- _Exercise details_: All entries are to be transcribed verbatim, but images are not carried over.

*** Opening of Input ***

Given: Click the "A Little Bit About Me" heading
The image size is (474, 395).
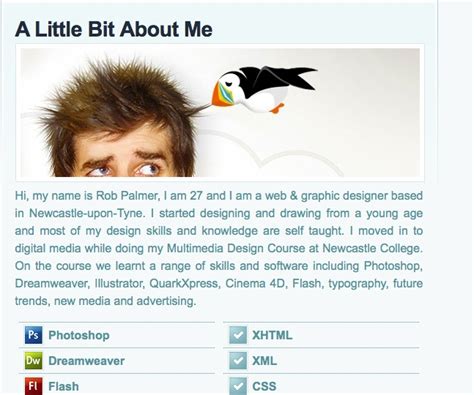Looking at the screenshot, I should click(x=114, y=29).
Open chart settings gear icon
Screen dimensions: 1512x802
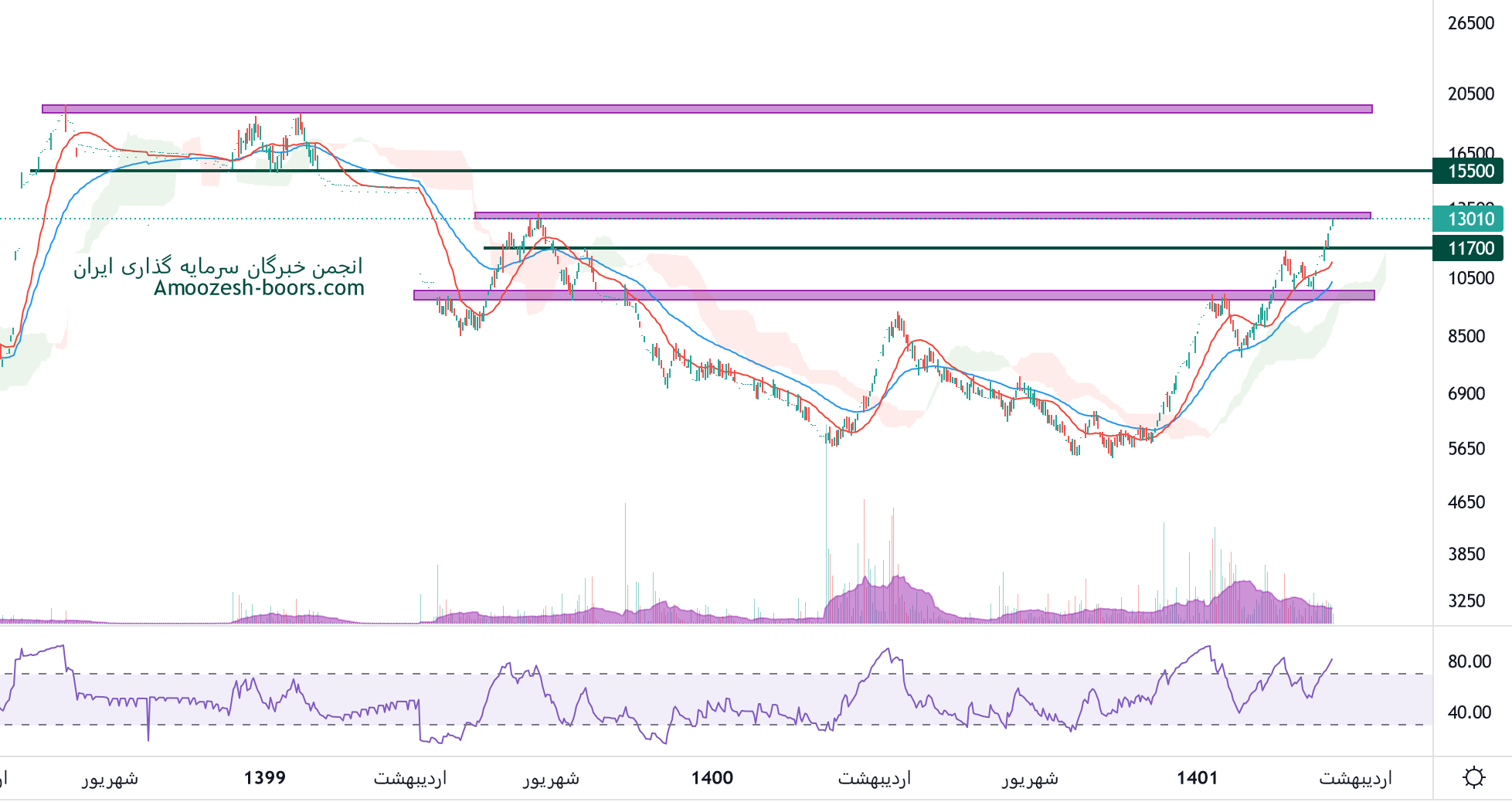[1473, 777]
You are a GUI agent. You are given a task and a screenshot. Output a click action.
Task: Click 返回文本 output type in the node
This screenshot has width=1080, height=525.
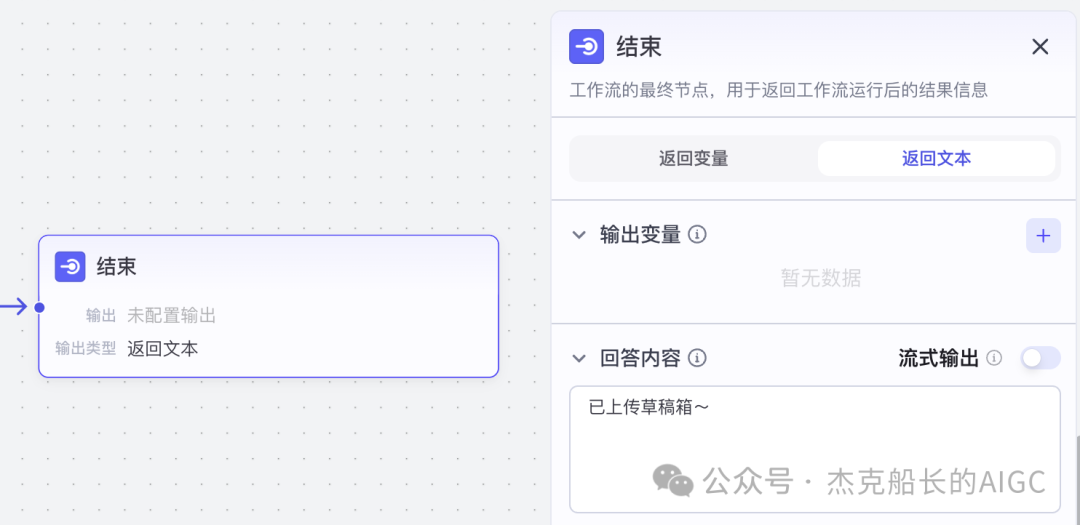162,349
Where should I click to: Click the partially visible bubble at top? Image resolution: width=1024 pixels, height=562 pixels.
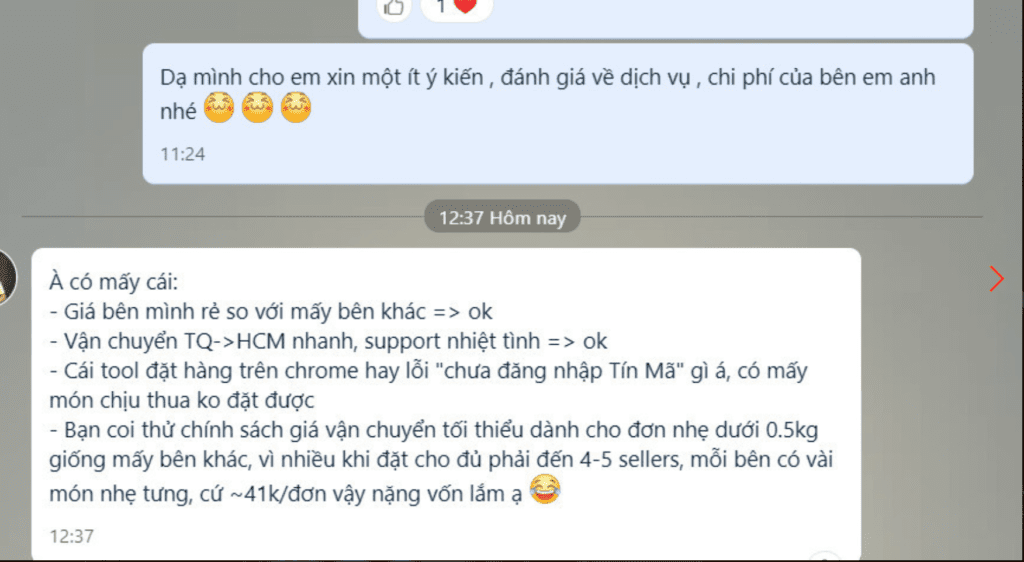point(665,18)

*** Close of Input ***

- _Solution below_:
Given: Click the "A Little Bit About Me" heading
The image size is (474, 395).
Looking at the screenshot, I should click(x=114, y=29).
Open chart settings gear icon
Screen dimensions: 1512x802
[1473, 777]
You are a GUI agent. You are given a task and a screenshot. Output a click action.
Task: Click 返回文本 output type in the node
This screenshot has width=1080, height=525.
162,349
Where should I click to: Click the partially visible bubble at top? Image resolution: width=1024 pixels, height=562 pixels.
point(665,18)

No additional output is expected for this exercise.